12.1 Projections in one-dimensional Space

Given two vectors $a,b$ in a plane, the projection of $b$ onto $a$ is shown below. The projection $p$ will be a multiple of $a$ and the error vector $e$ will be orthogonal to $a$. Error vector can be denoted as: $e = b - p$. As $e \perp a$, we can say that: $a^Te =0 \implies a^T(b - p) = 0 \implies a^T(b - xa) = 0 \implies xa^Ta = a^Tb \implies x = \frac{a^Tb}{a^Ta}$. Hence, $p = ax = a\frac{a^Tb}{a^Ta}$.

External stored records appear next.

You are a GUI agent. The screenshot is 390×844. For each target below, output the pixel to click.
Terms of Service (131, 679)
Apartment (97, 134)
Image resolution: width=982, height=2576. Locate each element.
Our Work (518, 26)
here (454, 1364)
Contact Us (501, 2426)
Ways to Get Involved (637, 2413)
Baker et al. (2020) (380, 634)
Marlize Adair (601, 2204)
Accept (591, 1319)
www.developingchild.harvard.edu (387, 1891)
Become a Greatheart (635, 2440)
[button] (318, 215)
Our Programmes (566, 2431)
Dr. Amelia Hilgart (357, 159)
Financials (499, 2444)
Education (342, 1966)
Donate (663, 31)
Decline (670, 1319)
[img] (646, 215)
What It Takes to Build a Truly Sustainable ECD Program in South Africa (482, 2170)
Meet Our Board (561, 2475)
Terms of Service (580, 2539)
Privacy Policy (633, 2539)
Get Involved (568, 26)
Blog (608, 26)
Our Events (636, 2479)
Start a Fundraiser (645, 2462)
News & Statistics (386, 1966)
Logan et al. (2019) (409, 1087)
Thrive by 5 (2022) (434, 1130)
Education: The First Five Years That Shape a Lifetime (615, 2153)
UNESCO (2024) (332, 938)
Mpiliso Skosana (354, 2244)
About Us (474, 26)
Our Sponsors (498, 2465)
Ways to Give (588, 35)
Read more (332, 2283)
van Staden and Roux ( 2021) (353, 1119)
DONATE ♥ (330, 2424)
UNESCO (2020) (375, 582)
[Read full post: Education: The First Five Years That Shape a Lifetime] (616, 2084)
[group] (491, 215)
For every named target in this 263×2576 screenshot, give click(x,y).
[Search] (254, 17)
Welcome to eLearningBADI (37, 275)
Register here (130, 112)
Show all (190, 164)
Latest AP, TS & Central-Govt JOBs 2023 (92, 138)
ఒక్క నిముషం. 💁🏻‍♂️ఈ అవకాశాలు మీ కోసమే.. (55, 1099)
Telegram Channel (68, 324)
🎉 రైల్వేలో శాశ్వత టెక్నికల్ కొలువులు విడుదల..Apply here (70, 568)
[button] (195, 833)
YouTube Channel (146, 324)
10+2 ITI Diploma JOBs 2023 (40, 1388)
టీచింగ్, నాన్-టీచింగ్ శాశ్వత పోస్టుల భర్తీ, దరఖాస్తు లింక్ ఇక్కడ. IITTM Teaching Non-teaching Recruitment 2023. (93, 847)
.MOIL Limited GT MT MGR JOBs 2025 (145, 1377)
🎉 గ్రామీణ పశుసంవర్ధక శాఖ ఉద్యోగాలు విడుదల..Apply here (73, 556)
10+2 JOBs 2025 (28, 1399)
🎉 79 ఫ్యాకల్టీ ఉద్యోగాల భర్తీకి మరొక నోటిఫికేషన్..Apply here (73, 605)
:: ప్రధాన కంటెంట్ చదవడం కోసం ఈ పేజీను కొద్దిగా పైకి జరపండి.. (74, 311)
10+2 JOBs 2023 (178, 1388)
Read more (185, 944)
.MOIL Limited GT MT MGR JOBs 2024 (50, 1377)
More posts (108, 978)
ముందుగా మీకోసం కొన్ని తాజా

Some of the observations about the projection $p$ are as follows:

  • If $b$ is doubled, projection $p$ is doubled
  • Change in magnitude of $a$ doesn’t affect projection $p$
  • Projection $p$ can be obtained by multiplying $b$ by a projection matrix $P$, where $P = \frac{aa^T}{a^Ta}$. For a vector $a$, $a^Ta$ is a number and $aa^T$ is a matrix.
  • Column Space of $P, C(P)$ is the line through $a$
  • $Rank(P) = 1$
  • Projection Matrix $P$ is symmetric as $P^T = (\frac{aa^T}{a^Ta})^T = \frac{(aa^T)^T}{a^Ta} = \frac{aa^T}{a^Ta} = P$
  • For projection matrix $P$, $P^2 = P$ as taking the projection of the projection will land us on the same vector $p$.

12.1.1 Why take Projections?

For any $m \times n$ matrix $A$ such that $m > n$, our goal is to solve $Ax=b$ when it has no solution. The reason for $Ax=b$ to have no solution is the fact that $Ax$ will always be in the column space of $A$ but $b$ may not. In these cases, we can project $b$ on the column space of $A$ and solve for $Ax=p$ instead where $p$ is the projection of $b$ on $C(A)$.

12.2 Projections in multi-dimensional Space

Let $A$ be a matrix representing a two-dimensional space with the basis as vectors $a_1$ and $a_2$, i.e. $A = \begin{bmatrix}a_1 & a_2 \end{bmatrix}$. Let $b$ be the vector whose projection needs to be taken on $A$. The projection $p$ will be in the plane and can be denoted as $p=a_1\hat{x_1} + a_2\hat{x_2}$ or $p=A\hat{x}$. The error $e$, which is $e = b-p = b-A\hat{x}$ is perpendicular to the plane.

Or, we can say that the error vector $e$ is perpendicular to both the basis vectors $a_1$ and $a_2$, i.e. $a_1^T(b-A\hat{x}) = 0$ and $a_2^T(b-A\hat{x}) = 0$. In the matrix form, $\begin{bmatrix}a_1^T \\ a_2^T\end{bmatrix}(b - A\hat{x}) = \begin{bmatrix}0 \\ 0\end{bmatrix}$ or $A^T(b-A\hat{x}) = 0$.

This equation tells us that the error vector $e = b-A\hat{x}$ is in the null space of $A^T$. We know that the null space of $A^T$ is perpendicular to the column space of $A$. This means that the above derived equation is sound. The above equation can be rewriten as: $A^TA\hat{x} = A^Tb$. Hence,

$$\begin{align} \hat{x} = (A^TA)^{-1}A^Tb \end{align}$$

$$\begin{align} p = A\hat{x} = A(A^TA)^{-1}A^Tb \end{align}$$

$$\begin{align} P = A(A^TA)^{-1}A^T \end{align}$$

The projection matrix $P$ holds the properties: $P^T=P$ and $P^2=P$.